Robert A. Di Ieso, Jr.
By Kerri Anne Renzulli
January 8, 2015

Q: “My daughter will be starting college this fall. I’m estimating the tuition will be about $25,000 each year. I’ve got about $45,000 put aside in a 529 for her. When should I tap that money?” —Henry Winkler, Colorado

A: The first thing you and your daughter should do is fill out a FAFSA, the federal financial aid application. Even if you think your household income will be too great to qualify for aid, it’s worth applying just to be certain, says Mark Kantrowitz, publisher of Edvisors.com, a website that helps people plan and pay for college. “I have seen many cases where families assume they won’t receive any aid, but actually do qualify based on the number of children they have currently attending college or because the high costs of the tuition resulted in a lower than expected family contribution amount.”

Don’t worry that the savings you currently have in your 529 will hurt her chances for aid either. Federal aid will be reduced by no more than 5.64% of the value of the account and account distributions are not considered income, Kantrowitz says.

Next, she should apply for the most available in federal direct student loans. In her first year, she can borrow $5,500. In her second year, $6,500, and any of the years following up to $7,500. Because you only get to borrow a certain amount in these direct federal student loans—which have much lower interest rates than Parent PLUS loans or private loans—it’s worth borrowing the max each year and accruing that interest rather than waiting and trying to borrow the full cost of college her third or fourth year, says Kantrowitz.

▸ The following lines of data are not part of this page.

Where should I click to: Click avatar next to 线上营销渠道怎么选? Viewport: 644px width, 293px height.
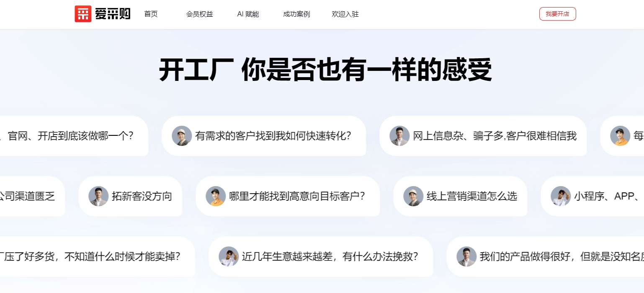pyautogui.click(x=413, y=196)
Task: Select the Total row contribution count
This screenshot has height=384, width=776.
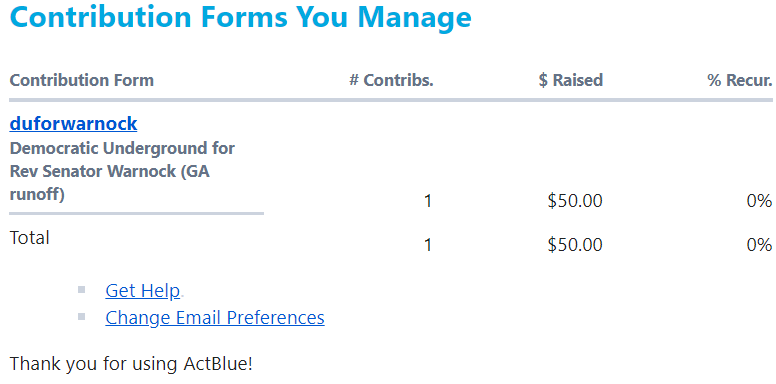Action: pyautogui.click(x=428, y=244)
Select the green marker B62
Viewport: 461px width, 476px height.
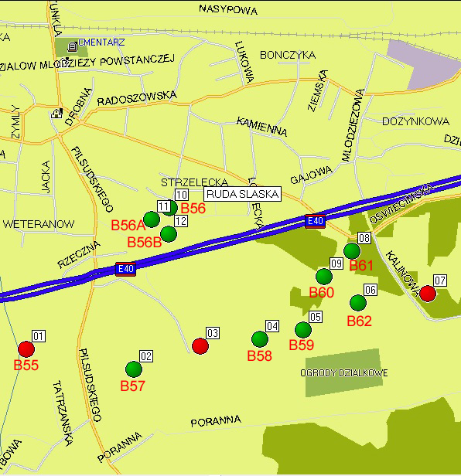pos(358,303)
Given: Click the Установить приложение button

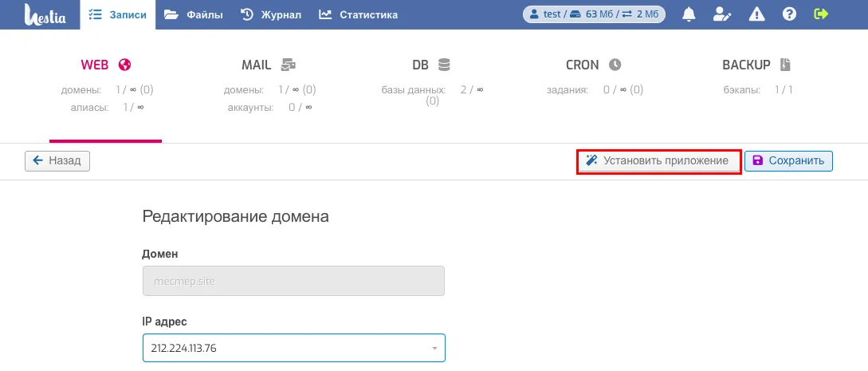Looking at the screenshot, I should click(x=658, y=161).
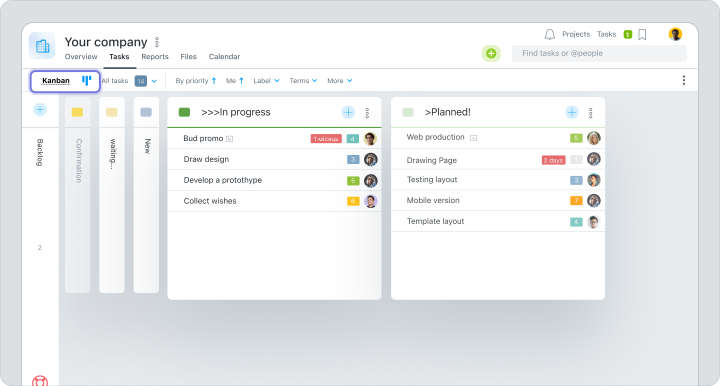Viewport: 720px width, 386px height.
Task: Expand the Terms dropdown
Action: point(303,81)
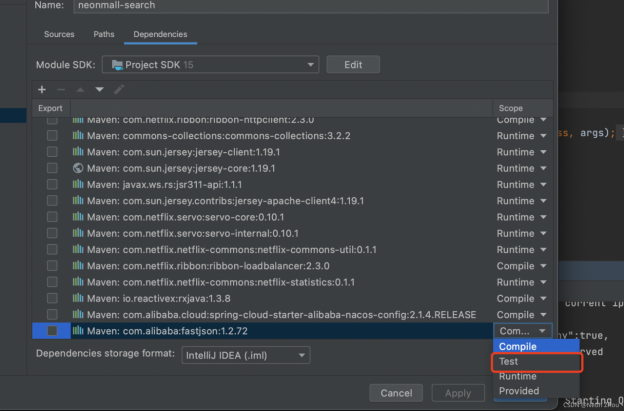Click the Edit button next to SDK
624x411 pixels.
353,65
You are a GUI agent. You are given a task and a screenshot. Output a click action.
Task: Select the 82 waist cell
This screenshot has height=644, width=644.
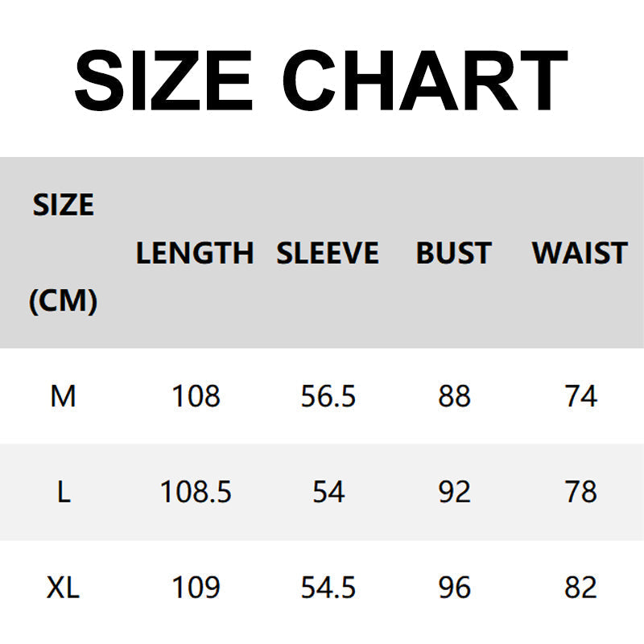point(580,588)

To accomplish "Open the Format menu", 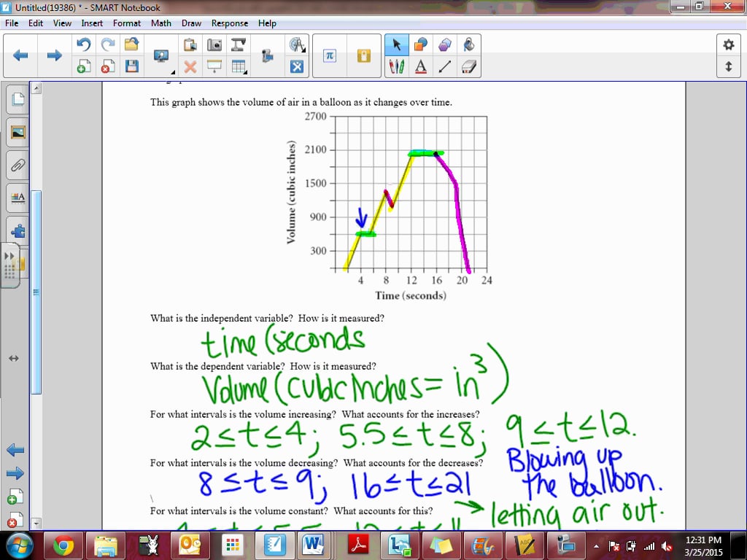I will tap(127, 23).
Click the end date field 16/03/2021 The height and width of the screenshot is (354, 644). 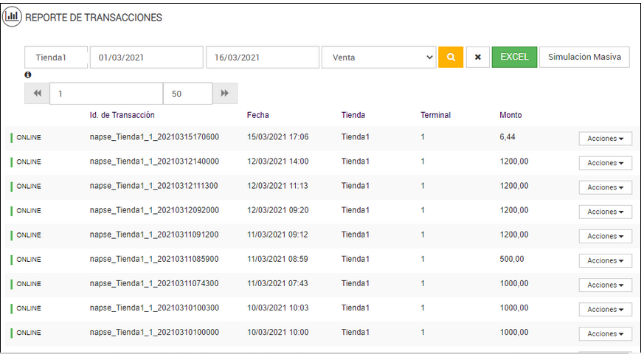click(x=262, y=58)
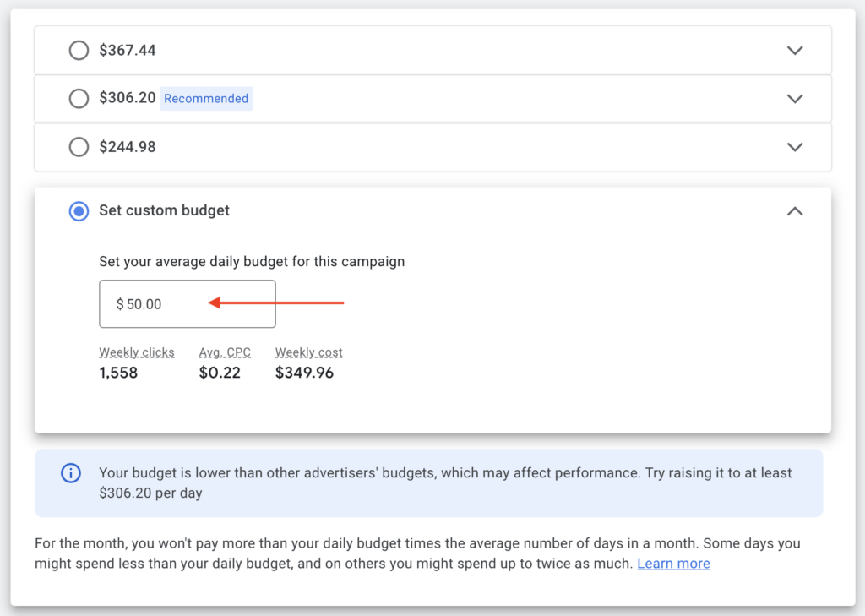Expand the $306.20 recommended budget details
This screenshot has height=616, width=865.
click(x=795, y=98)
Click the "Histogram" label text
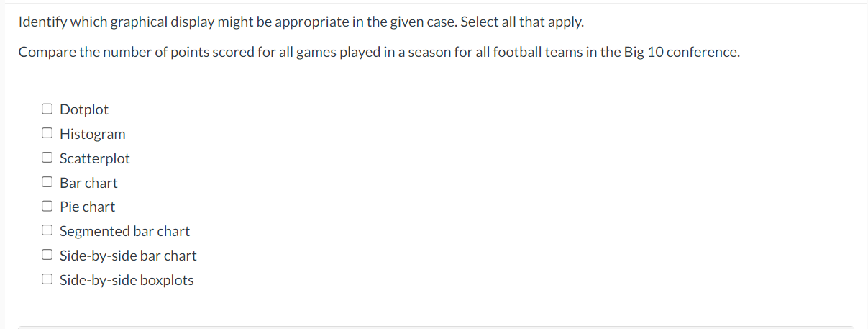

If you have other savings accounts you can draw from, Kantrowitz recommends setting aside $4,000 a year from such an account for your daughter’s college education so that you can take advantage of the American Opportunity Tax Credit.

With this credit, you get 100% of the first $2,000 you spend on tuition, fees and course materials paid during the year, plus 25% of the next $2,000. The credit is worth $2,500 off your tax bill. Also, 40% of the credit (up to $1,000) is refundable, which means you can get it even if you owe no tax.

The caveat: You will need to have a modified adjusted gross income of $80,000 or less, or $160,000 or less for married couples, a year to get the full benefit. If you earn more than $90,000 or $180,000 for joint filers, you cannot claim the credit.

You cannot use any of the funds from your 529 to qualify for the tax credit since that plan is already a form of tax-free educational assistance. If you do not have an additional $4,000 a year to put toward her education, you can also qualify for the credit by using the student loan amount she received—but just know that you may not be also able to claim the student loan deduction on that amount since you’ve already received a tax break on it, says Kantrowitz. (Right now you can claim both, but Kantrowitz says that could change in the future.)

After deducting any grant aid, her student loan sum, and the $4,000 from another savings account, pay the remaining education expenses with funds from the 529 plan.

“Under this plan it is likely your 529 will be exhausted after her third year of college, or sooner if you don’t put aside that additional $4,000 for the tax credit each year,” says Kantrowitz.

To make up the difference you’ll need to secure another loan. If you own a home, consider home equity financing before PLUS loans, since the latter currently carry a 7.21% interest rate and come with an “origination” fee of about 4.3% of the principal amount you borrow.

If you must take the PLUS, you might be tempted to try to lock in current interest rates by borrowing to cover the first two years’ worth of expenses. But you’d end up having to borrow more since she’ll be getting less federal loan money those first two years, and you’d have to pay two more year’s worth of interest. Even with possible rate increases, you’re still better off taking the PLUS loans in her last two years.